# WORK TASK:
Reproduce each record below in full, word for word, without images.

# THE INPUT:
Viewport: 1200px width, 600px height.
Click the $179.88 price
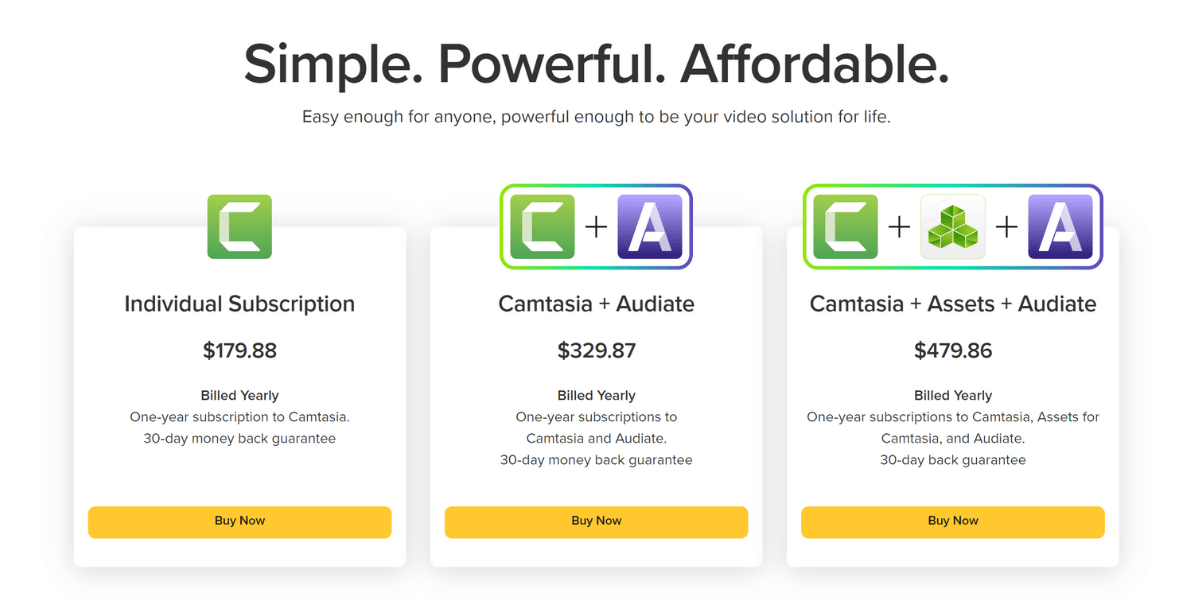tap(239, 351)
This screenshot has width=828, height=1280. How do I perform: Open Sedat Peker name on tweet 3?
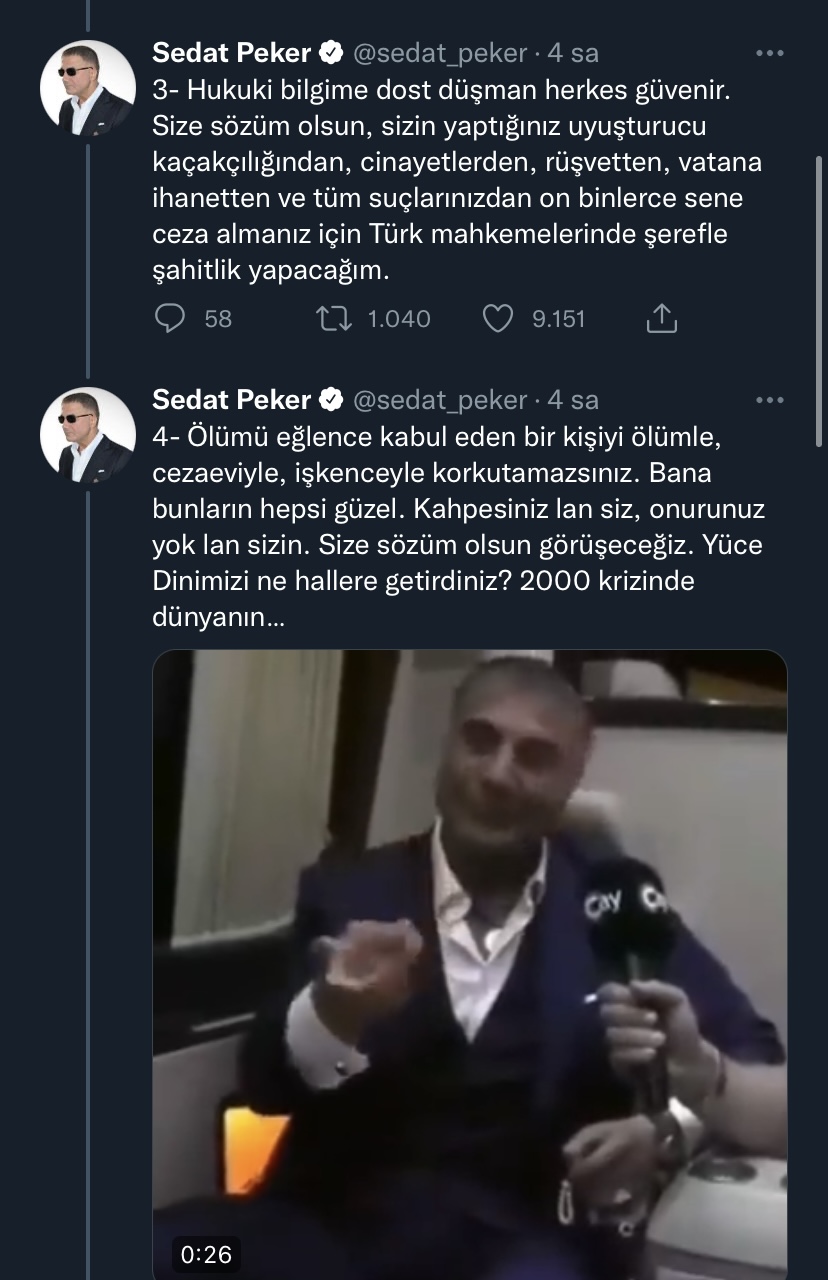click(x=231, y=53)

# SOLUTION TO THIS PROBLEM:
Viewport: 1200px width, 600px height.
Click the $179.88 price
tap(239, 351)
This screenshot has width=828, height=1280. How do I perform: Open Sedat Peker name on tweet 3?
click(x=231, y=53)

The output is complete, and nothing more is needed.